WorldStage– UPDC Plc, a leading Nigerian property development company, refused to appoint an independent non-executive director (INED) to its board for the fifth time, violating the corporate governance principles, and risking a N10 million fine.
The estate firm stated in its 2025 corporate governance compliance report the requirement does not apply to its board, a culture it has sustained at least since 2021.
The Financial Reporting Council of Nigeria (FRCN) recommends companies filing governance report take the Apply and Explain approach which assumes application of all principles, and explanation of their application.
“Not applicable is not a valid response,” the council stated in its reporting template.
The repeated disregard for the Nigeria Code of Corporate Governance (NCCG 2018) Principles 2 and 7 robs the company’s shareholders the clarity of view they need.
“Independent Non-Executive Directors bring a high degree of objectivity to the board for sustaining stakeholders confidence,” Principle 7 states.

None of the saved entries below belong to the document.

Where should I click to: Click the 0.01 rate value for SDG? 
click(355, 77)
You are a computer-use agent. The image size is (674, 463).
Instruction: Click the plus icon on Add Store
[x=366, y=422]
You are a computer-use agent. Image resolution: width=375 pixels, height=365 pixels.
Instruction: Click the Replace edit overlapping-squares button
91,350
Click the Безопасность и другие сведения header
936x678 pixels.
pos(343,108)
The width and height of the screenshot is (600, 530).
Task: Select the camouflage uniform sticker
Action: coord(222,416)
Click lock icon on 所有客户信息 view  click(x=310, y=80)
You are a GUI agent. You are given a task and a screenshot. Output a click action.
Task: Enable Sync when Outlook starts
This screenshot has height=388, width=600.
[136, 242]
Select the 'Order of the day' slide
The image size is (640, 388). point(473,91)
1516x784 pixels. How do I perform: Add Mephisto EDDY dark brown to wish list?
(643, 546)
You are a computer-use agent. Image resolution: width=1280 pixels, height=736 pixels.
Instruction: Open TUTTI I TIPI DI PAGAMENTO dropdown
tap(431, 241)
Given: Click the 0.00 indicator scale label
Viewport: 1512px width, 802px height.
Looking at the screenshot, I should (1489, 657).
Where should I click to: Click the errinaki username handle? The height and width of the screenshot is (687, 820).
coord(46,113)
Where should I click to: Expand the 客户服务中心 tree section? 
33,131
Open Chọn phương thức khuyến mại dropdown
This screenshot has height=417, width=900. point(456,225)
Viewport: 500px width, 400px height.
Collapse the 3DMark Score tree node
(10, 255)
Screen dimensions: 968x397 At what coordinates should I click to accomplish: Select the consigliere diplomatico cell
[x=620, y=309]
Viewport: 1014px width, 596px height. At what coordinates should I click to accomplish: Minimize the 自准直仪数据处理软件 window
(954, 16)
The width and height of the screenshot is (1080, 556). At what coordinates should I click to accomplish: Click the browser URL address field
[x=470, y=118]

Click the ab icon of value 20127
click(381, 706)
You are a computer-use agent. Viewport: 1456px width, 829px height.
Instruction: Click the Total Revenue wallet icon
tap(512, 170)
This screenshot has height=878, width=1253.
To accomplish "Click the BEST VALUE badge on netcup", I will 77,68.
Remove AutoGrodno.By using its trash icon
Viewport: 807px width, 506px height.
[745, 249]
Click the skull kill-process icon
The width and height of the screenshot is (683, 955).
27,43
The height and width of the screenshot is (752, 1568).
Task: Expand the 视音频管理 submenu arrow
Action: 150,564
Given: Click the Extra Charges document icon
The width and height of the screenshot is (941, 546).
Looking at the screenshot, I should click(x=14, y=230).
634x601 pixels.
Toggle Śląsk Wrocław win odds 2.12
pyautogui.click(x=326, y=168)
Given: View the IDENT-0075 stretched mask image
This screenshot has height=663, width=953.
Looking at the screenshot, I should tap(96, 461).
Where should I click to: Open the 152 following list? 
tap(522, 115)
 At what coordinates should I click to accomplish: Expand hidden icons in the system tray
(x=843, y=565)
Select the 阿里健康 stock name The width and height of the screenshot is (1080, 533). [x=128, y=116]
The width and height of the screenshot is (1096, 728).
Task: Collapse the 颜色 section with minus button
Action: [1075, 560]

Principle 2 recommends in section 3b an “Appropriate mix of Executive, Non-Executive and Independent Non-Executive members such that majority of the Board are Non-Executive Directors. It is desirable that most of the Non-Executive Directors are independent.”
But for five years in a row, UPDC has maintained a six-member board comprising five NEDs and one executive director, stating “not applicable” in the FRCN reporting template.
The FRCN Amendment Act 223 provides for sanctions on non-compliant companies, including a N10 million fine or even prosecution.
It is, however, rare to see the record of this enforcement.